- **Exercise goal**:
An exact copy is needed of the lines from the line holding "Tom Garrity (473, 520)" through the final line of the listing below, both included.

- **The input**:

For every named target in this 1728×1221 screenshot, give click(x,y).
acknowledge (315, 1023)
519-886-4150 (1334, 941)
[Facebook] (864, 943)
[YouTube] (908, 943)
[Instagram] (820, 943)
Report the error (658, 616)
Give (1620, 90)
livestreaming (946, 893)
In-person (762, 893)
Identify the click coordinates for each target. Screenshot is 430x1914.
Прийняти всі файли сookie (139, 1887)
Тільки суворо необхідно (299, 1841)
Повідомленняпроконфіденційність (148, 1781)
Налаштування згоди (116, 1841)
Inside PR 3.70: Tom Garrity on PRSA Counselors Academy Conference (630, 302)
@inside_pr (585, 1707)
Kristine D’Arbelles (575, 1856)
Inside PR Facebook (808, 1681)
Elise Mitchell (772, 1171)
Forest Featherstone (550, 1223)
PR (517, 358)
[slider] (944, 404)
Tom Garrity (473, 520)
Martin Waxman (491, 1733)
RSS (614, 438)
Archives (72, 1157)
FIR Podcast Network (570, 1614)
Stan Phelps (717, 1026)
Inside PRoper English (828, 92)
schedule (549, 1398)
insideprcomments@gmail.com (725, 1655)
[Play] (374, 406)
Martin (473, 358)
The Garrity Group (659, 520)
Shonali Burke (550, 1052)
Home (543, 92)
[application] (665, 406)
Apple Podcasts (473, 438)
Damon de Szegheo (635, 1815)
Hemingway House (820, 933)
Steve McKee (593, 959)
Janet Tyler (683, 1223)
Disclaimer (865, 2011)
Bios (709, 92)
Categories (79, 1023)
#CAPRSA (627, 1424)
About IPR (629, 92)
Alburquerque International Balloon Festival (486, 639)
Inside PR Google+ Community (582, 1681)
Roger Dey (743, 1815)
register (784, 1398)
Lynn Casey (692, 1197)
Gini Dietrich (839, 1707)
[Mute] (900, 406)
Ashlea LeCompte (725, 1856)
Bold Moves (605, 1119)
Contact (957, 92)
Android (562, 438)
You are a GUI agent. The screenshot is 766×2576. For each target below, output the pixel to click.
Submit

- **Exercise output**:
Tom Garrity (473, 520)
Martin Waxman (491, 1733)
RSS (614, 438)
Archives (72, 1157)
FIR Podcast Network (570, 1614)
Stan Phelps (717, 1026)
Inside PRoper English (828, 92)
schedule (549, 1398)
insideprcomments@gmail.com (725, 1655)
[Play] (374, 406)
Martin (473, 358)
The Garrity Group (659, 520)
Shonali Burke (550, 1052)
Home (543, 92)
[application] (665, 406)
Apple Podcasts (473, 438)
Damon de Szegheo (635, 1815)
Hemingway House (820, 933)
Steve McKee (593, 959)
Janet Tyler (683, 1223)
Disclaimer (865, 2011)
Bios (709, 92)
Categories (79, 1023)
#CAPRSA (627, 1424)
About IPR (629, 92)
Alburquerque International Balloon Festival (486, 639)
Inside PR Google+ Community (582, 1681)
Roger Dey (743, 1815)
register (784, 1398)
Lynn Casey (692, 1197)
Gini Dietrich (839, 1707)
[Mute] (900, 406)
Ashlea LeCompte (725, 1856)
Bold Moves (605, 1119)
Contact (957, 92)
Android (562, 438)
You are a GUI agent. The screenshot is 766×2576. For each target below, output the pixel to click.
Submit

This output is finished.